Der Omnibus ist kein Konsumobjekt. Menschen, die wie selbstverständlich besitzergreifend in ihn hineinstürmen, werden von uns zurechtgewiesen, in ihrem Tempo gedrosselt oder freundlich hinausgebeten, weil wir gerade nicht kontaktbereit sind.
Am und mit dem Omnibus kann ich lernen, was es heißt, auf seine Würde zu achten, die eben auch nicht bloß Idee, sondern Wirkung, Schein und sinnliche Erfahrung ist. Auf seine Würde zu achten, heißt mit Immanuel Kant, darauf zu achten, dass andere Menschen einen nicht als Mittel zum Zweck, sondern als Zweck an sich betrachten. Als Wesen, dessen freie Einladung und Entscheidung gegenüber anderen mit ihm zusammenzuwirken keine Selbstverständlichkeit, sondern ein Geschenk ist. Gleiches gilt für meine Betrachtung anderer. Auch ich entwürdige mich, wenn ich andere nur als Mittel zum Zweck betrachte, bspw. um ihre Fördergelder oder Unterschrift für unsere Unternehmung einzuheimsen.
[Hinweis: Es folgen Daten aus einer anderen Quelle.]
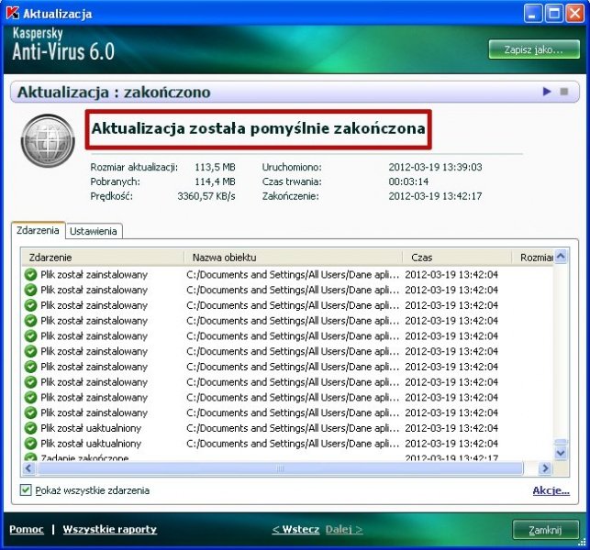The image size is (590, 550).
Task: Switch to the Ustawienia tab
Action: point(93,232)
Was ich täglich durch mein Mit-Sein am Omnibus üben kann, ist die Aufrechterhaltung der menschlichen und nicht-menschlichen Würde, die Aufrechterhaltung dieser kunstvollen Wunder, die doch nicht Magie, sondern konkrete Aufmerksamkeit und wachsame Praxis sind. Die Würde des Omnibus ist von seinen menschlichen Mitgliedern abhängig, die ihn gestärkt losschicken und gegen Verkümmerung abgrenzen. Meine Würde liegt hingegen ganz in meiner Kraft, weil ich mich stärken kann, sei es durch Nahrung und Schlaf, weil ich mich in die Nähe von Menschen begeben kann, die mich sehen und unterstützen und weil ich mich aus eigener Kraft gegen Versuche, mich zu be-mitteln, wehren kann. Erst heute wurde ich gefragt, ob ich mich gegen die Chance, etwas zu gewinnen, für ein Werbevideo mit einer Silberkette ablichten lasse. Ich lehnte ab. Wenige Sekunden später kam ein am Omnibus Interessierter Mensch und die Situation mit der Silberkette war vergessen. Meine Würde und die Würde des Omnibus wurden einen weiteren Moment aufrechterhalten.